R script: correlation.R

Mlxtran code: model/correlation1.txt ; model/correlation2.txt


$$ \newcommand{\esp}[1]{\mathbb{E}\left(#1\right)} \newcommand{\var}[1]{\mbox{Var}\left(#1\right)} \newcommand{\deriv}[1]{\dot{#1}(t)} \newcommand{\prob}[1]{ \mathbb{P}\!(#1)} \newcommand{\eqdef}{\mathop{=}\limits^{\mathrm{def}}} \newcommand{\by}{\boldsymbol{y}} \newcommand{\bc}{\boldsymbol{c}} \newcommand{\bpsi}{\boldsymbol{\psi}} \def\pmacro{\texttt{p}} \def\like{{\cal L}} \def\llike{{\cal LL}} \def\logit{{\rm logit}} \def\probit{{\rm probit}} \def\one{{\rm 1\!I}} \def\iid{\mathop{\sim}_{\rm i.i.d.}} \def\simh0{\mathop{\sim}_{H_0}} \def\df{\texttt{df}} \def\res{e} \def\xomega{x} \newcommand{\argmin}[1]{{\rm arg}\min_{#1}} \newcommand{\argmax}[1]{{\rm arg}\max_{#1}} \newcommand{\Rset}{\mbox{$\mathbb{R}$}} \def\param{\theta} \def\setparam{\Theta} \def\xnew{x_{\rm new}} \def\fnew{f_{\rm new}} \def\ynew{y_{\rm new}} \def\nnew{n_{\rm new}} \def\enew{e_{\rm new}} \def\Xnew{X_{\rm new}} \def\hfnew{\widehat{\fnew}} \def\degree{m} \def\nbeta{d} \newcommand{\limite}[1]{\mathop{\longrightarrow}\limits_{#1}} \def\ka{k{\scriptstyle a}} \def\ska{k{\scriptscriptstyle a}} \def\kel{k{\scriptstyle e}} \def\skel{k{\scriptscriptstyle e}} \def\cl{C{\small l}} \def\Tlag{T\hspace{-0.1em}{\scriptstyle lag}} \def\sTlag{T\hspace{-0.07em}{\scriptscriptstyle lag}} \def\Tk{T\hspace{-0.1em}{\scriptstyle k0}} \def\sTk{T\hspace{-0.07em}{\scriptscriptstyle k0}} \def\thalf{t{\scriptstyle 1/2}} \newcommand{\Dphi}[1]{\partial_\pphi #1} \def\asigma{a} \def\pphi{\psi} \newcommand{\stheta}{{\theta^\star}} \newcommand{\htheta}{{\widehat{\theta}}}$$

1 Introduction

Correlation can be introduced between random variables which are normally distributed.

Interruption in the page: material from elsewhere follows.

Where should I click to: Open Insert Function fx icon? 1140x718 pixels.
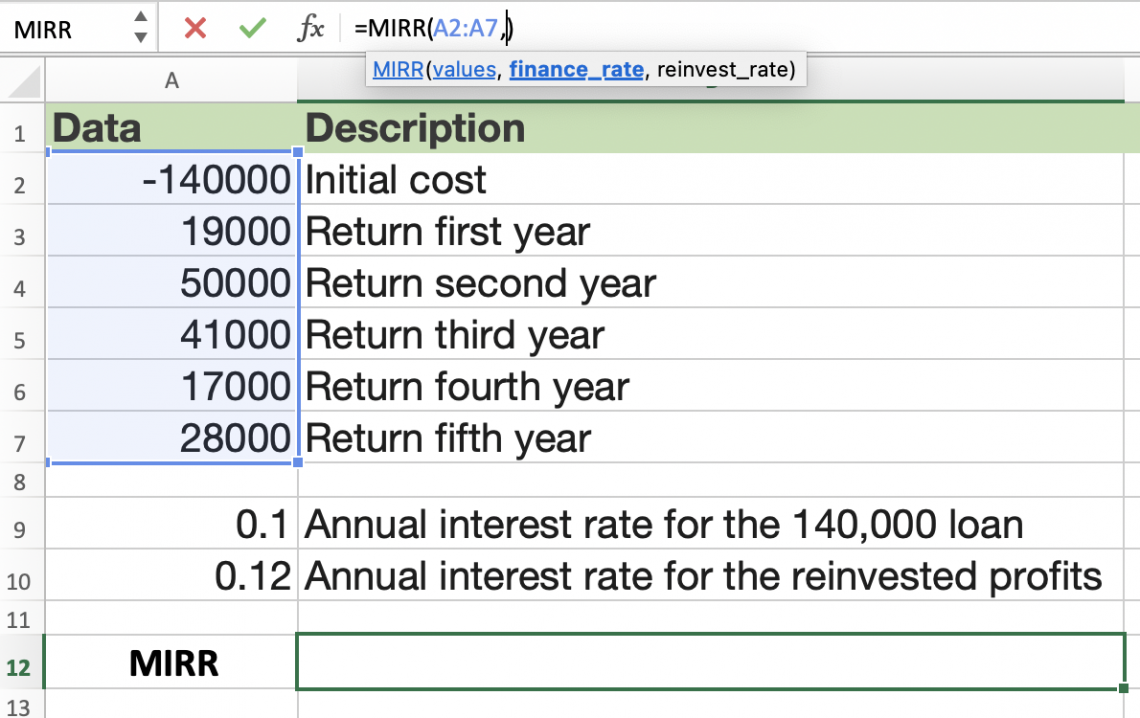point(311,29)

Consider two scalar parameters \(\psi_{i1}\) and \(\psi_{i2}\) and two transformations \(h_1\) and \(h_2\) such that \(h_1(\psi_{i1})\) and \(h_2(\psi_{i2})\) are normally distributed:

\[ \begin{align} h_1(\psi_{i1}) &\sim {\cal N}(\mu_{i1} , \omega_1^2) \\ h_2(\psi_{i2}) &\sim {\cal N}(\mu_{i2} , \omega_2^2) \end{align} \] It is then possible to define the (linear) correlation between \(h_1(\psi_{i1})\) and \(h_2(\psi_{i2})\).

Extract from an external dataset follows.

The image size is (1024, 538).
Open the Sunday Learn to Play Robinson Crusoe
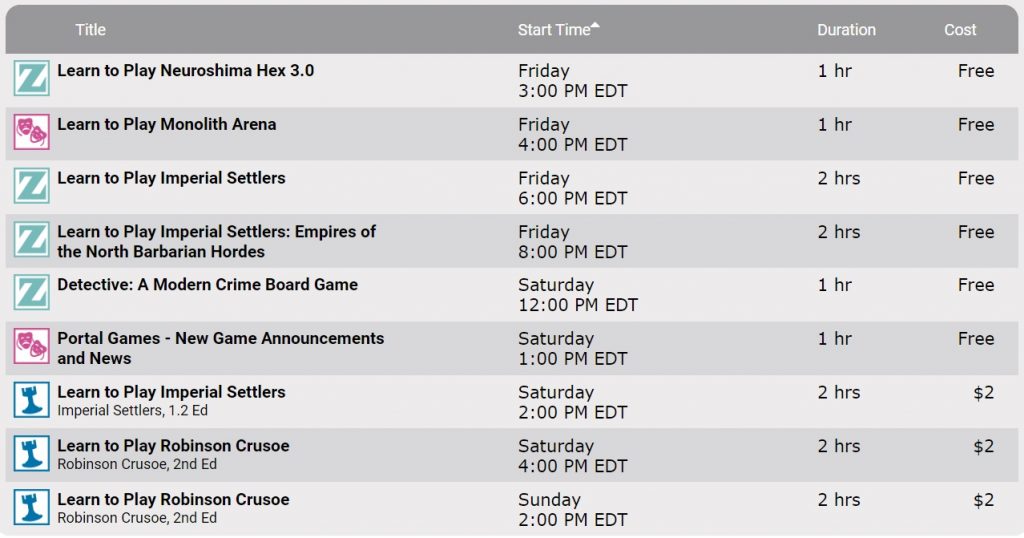(x=173, y=499)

If we use instead the following representation for \(\psi_{i1}\) and \(\psi_{i2}\) \[ \begin{align} h_1(\psi_{i1}) &= \mu_{i1} + \eta_{i1} \\ h_2(\psi_{i2}) &= \mu_{i2} + \eta_{i2} \end{align} \] where \(\eta_{i1} \sim {\cal N}(0 , \omega_1^2)\) and \(\eta_{i2} \sim {\cal N}(0 , \omega_2^2)\), then, defining the correlation between \(h_1(\psi_{i1})\) and \(h_2(\psi_{i2})\) is equivalent to defining the correlation between the so-called random effects \(\eta_{i1}\) and \(\eta_{i2}\).

Remark 1: any correlation which is not defined is assumed to be 0.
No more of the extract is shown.